Three things sum up Normandy – Camembert, cider and cows. Spread along the Channel coastline between Brittany and the far reaches of northeast France, Normandy is where the green, pleasant French countryside smacks hard into the rolling waves of La Manche (the Channel). It’s a place of churned butter and soft runny cheese, where broad fields and dry-stone farmhouses perch on the edge of chalk-white cliffs, and the salty tang of the sea is in the air.

Normandy is an enticing blend of old and new. Fishing boats jostle with designer yachts in the harbour of Honfleur; contemporary restaurants and chic boutiques sit alongside half-timbered houses and Gothic churches in Rouen; and the reconstructed centre of Caen is a short drive away from the cobblestones of Bayeux. Whether it’s browsing the Normandy fish market, mixing with the high-rollers at Deauville and Trouville, or strolling the D-Day beaches north of Bayeux, this is one part of France that will stay with you long after you leave for home.

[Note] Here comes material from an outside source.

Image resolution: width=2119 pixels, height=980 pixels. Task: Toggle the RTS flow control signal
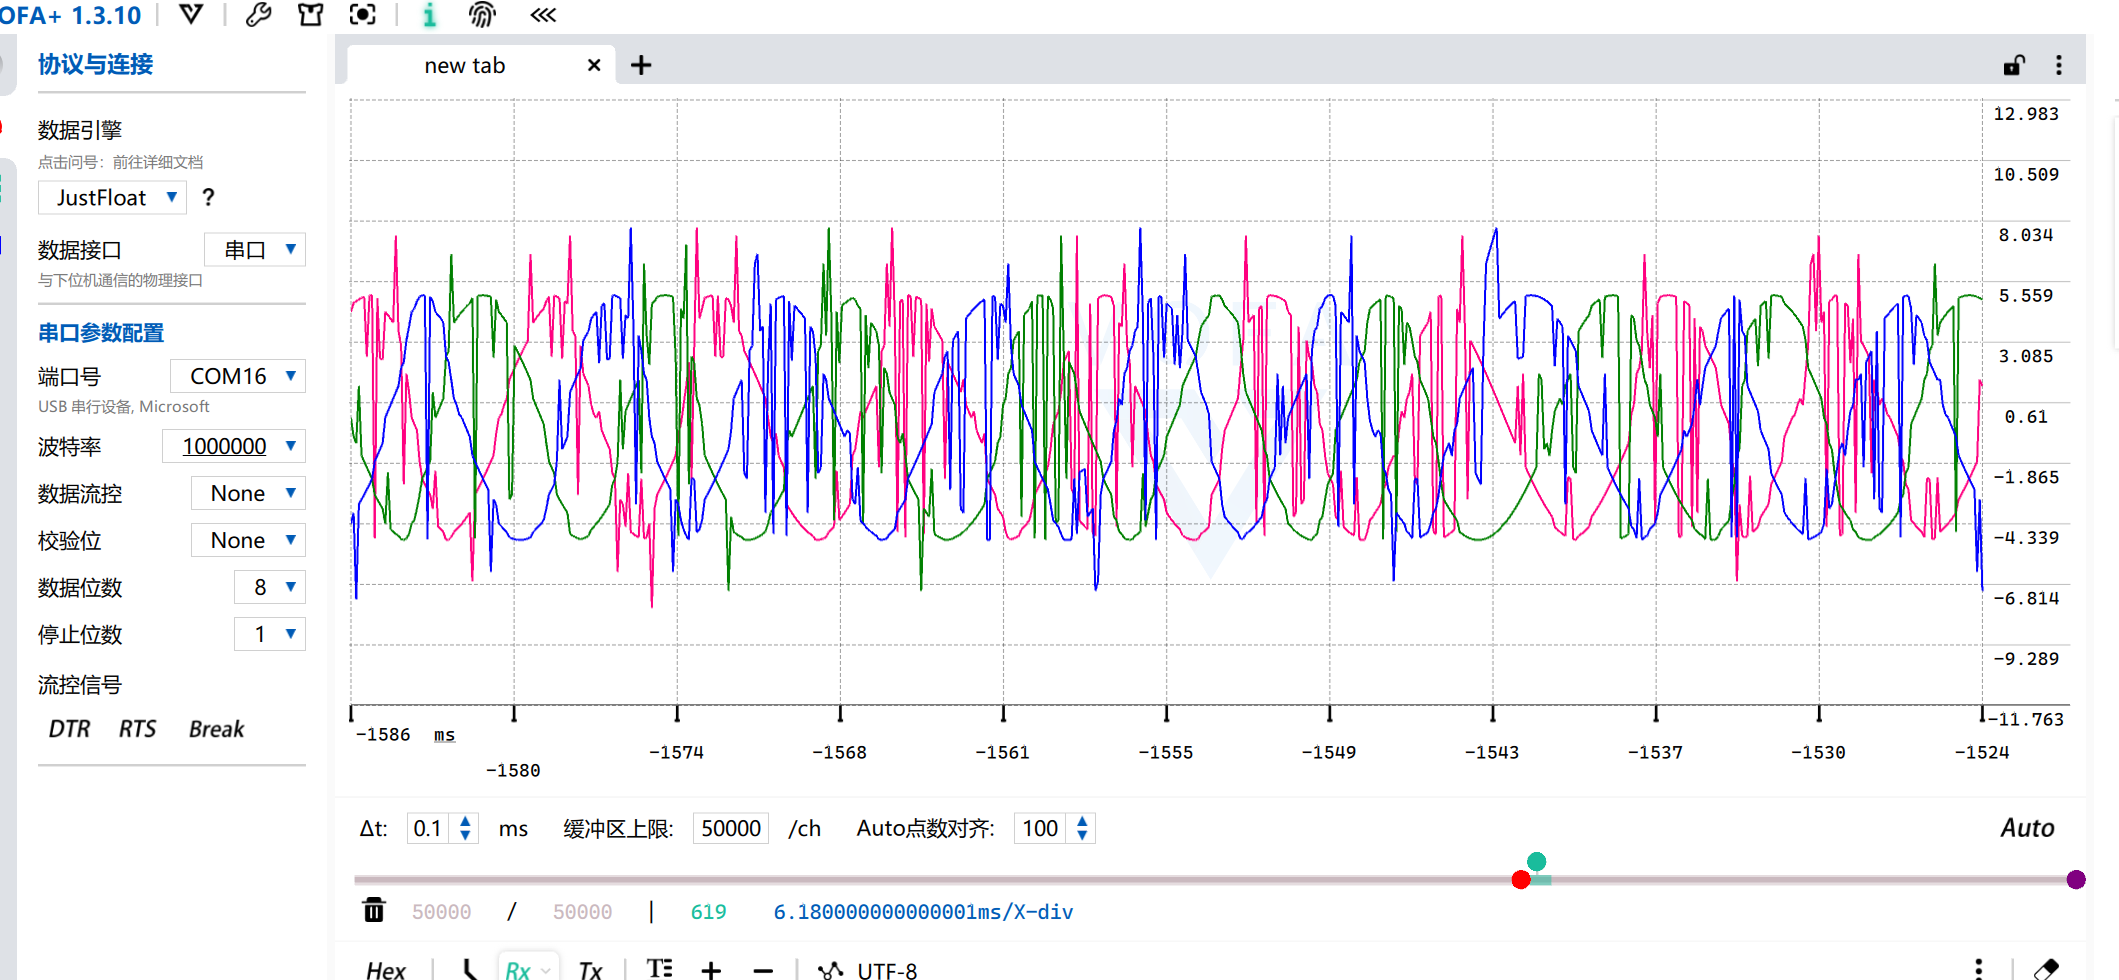point(137,729)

Ever since the armies of William the Conqueror set sail from its shores in 1066, Normandy has had a pivotal role in European history. It was the frontier for Anglo-French hostilities for much of the Hundred Years’ War, and later became the crucible of impressionist art, but during the D-Day landings in 1944 Normandy sealed its place in the history books. History has certainly left its mark on the landscape, which is dotted with sturdy castles and stunning cathedrals, as well as the glorious abbey of Mont St-Michel, although many of the towns were shattered during the Battle of Normandy.